EXERCISE DIRECTIONS – Below are entries; copy exactly the lines from the one with "Task: Tap the Send Image entry" through the one with "You are a computer-use agent. The image", both included, and leave out the rest.

EXTRACTED RECORDS –

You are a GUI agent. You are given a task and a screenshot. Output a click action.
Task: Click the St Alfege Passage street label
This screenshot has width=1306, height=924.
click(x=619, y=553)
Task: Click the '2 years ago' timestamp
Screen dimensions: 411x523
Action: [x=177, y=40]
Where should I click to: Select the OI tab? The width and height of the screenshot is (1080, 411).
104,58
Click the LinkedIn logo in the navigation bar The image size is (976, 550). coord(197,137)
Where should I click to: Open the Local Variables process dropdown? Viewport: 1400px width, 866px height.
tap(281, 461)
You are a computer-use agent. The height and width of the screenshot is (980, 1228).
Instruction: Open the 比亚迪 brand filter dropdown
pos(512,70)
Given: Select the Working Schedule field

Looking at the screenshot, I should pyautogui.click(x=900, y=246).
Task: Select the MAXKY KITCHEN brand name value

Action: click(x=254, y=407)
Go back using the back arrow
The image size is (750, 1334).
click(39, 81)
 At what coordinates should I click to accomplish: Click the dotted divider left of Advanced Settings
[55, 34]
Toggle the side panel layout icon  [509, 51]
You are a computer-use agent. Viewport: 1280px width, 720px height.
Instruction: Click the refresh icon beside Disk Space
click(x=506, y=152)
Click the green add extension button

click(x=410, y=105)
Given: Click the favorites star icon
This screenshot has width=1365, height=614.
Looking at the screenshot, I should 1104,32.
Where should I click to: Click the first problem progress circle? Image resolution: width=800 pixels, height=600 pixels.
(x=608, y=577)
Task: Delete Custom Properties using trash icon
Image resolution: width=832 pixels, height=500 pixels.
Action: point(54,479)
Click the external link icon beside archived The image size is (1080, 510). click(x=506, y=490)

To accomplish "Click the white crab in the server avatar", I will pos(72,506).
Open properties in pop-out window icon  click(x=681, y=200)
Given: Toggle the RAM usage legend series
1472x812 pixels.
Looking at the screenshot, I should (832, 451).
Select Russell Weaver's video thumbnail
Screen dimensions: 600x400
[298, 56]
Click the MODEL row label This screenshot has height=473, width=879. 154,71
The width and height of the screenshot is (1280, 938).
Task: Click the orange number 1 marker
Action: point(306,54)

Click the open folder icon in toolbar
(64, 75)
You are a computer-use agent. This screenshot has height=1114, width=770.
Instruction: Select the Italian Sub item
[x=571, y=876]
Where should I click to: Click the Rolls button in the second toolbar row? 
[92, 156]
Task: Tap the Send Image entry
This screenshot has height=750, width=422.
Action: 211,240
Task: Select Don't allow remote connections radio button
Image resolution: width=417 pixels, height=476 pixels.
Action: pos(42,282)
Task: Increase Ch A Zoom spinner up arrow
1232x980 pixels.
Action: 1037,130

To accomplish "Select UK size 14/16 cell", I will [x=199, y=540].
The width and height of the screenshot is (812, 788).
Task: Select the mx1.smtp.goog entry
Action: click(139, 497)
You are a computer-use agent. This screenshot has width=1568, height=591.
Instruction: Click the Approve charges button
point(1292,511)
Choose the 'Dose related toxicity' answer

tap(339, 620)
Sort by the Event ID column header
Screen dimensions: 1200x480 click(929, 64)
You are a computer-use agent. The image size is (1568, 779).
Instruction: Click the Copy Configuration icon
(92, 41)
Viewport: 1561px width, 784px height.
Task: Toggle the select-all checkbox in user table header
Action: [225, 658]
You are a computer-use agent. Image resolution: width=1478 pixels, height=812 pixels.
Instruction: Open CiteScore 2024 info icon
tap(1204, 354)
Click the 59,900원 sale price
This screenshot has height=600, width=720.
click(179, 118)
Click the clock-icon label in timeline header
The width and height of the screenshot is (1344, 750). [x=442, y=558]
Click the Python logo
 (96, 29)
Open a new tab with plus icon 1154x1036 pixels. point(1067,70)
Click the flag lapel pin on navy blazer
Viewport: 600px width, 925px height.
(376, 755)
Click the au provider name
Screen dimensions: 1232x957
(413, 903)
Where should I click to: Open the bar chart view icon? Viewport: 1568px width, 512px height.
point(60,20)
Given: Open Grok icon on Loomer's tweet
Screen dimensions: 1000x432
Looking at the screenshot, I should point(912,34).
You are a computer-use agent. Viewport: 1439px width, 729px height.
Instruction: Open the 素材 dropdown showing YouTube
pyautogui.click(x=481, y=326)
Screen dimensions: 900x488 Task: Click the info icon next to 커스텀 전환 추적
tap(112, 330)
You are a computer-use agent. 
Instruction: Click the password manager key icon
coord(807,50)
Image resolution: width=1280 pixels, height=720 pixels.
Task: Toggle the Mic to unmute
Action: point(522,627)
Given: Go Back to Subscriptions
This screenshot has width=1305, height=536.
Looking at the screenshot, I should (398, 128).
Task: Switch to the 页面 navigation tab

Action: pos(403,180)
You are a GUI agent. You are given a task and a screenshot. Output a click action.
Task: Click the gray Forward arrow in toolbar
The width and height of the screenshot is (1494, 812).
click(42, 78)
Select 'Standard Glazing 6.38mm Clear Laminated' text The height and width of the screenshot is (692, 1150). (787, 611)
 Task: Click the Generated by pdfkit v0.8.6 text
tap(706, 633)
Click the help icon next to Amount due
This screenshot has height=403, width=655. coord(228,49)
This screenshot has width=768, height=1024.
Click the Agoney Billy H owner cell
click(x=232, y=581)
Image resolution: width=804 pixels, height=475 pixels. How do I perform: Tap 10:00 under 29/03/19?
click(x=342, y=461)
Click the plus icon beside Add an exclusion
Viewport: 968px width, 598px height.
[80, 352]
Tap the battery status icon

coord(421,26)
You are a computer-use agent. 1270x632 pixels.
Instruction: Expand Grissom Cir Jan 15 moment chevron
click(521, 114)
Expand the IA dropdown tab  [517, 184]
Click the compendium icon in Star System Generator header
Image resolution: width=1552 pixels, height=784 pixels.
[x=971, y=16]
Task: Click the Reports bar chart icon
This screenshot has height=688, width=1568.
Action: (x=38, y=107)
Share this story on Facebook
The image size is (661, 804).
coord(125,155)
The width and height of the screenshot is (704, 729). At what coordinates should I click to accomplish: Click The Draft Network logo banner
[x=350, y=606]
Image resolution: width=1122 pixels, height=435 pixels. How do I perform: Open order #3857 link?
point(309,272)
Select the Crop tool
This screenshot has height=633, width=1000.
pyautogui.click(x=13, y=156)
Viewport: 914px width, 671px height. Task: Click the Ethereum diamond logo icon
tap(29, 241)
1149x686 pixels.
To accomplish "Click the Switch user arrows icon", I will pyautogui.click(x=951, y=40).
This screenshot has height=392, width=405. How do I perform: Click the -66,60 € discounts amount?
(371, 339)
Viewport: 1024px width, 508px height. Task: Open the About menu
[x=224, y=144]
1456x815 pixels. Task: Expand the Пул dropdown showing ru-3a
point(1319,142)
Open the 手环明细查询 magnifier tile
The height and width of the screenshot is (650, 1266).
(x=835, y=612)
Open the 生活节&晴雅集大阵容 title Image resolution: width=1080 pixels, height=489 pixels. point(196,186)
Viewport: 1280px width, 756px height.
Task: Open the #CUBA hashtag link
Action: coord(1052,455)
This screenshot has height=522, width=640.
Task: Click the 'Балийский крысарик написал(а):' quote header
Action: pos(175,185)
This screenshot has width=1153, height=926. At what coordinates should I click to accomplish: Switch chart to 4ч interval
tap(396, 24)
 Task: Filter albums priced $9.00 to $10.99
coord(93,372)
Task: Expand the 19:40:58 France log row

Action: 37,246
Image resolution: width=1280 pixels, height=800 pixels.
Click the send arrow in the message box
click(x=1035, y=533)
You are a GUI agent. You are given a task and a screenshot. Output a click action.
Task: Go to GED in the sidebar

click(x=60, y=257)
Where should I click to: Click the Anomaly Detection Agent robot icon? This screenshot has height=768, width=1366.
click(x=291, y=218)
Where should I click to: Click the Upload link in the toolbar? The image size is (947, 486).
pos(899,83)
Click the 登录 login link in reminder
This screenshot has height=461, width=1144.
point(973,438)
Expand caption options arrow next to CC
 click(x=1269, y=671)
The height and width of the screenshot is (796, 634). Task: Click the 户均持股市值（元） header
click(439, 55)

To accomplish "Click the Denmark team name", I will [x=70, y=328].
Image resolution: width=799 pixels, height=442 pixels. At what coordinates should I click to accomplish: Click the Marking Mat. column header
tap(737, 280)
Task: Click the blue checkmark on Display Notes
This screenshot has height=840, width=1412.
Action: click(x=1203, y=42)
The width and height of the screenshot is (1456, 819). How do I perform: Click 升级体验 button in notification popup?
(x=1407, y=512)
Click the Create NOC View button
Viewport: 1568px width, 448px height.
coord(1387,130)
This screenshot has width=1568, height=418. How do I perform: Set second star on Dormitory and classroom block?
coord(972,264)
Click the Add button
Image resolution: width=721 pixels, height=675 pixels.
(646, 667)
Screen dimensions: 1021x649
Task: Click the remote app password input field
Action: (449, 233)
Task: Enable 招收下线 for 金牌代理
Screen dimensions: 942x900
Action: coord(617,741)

EXERCISE SOLUTION –
Task: Tap the Send Image entry
This screenshot has height=750, width=422.
Action: 211,240
Task: Select Don't allow remote connections radio button
Image resolution: width=417 pixels, height=476 pixels.
Action: pos(42,282)
Task: Increase Ch A Zoom spinner up arrow
1232x980 pixels.
Action: 1037,130

To accomplish "Select UK size 14/16 cell", I will [x=199, y=540].
The width and height of the screenshot is (812, 788).
Task: Select the mx1.smtp.goog entry
Action: click(139, 497)
You are a computer-use agent. This screenshot has width=1568, height=591.
Instruction: Click the Approve charges button
point(1292,511)
Choose the 'Dose related toxicity' answer

tap(339, 620)
Sort by the Event ID column header
Screen dimensions: 1200x480 click(929, 64)
You are a computer-use agent. The image size is (1568, 779).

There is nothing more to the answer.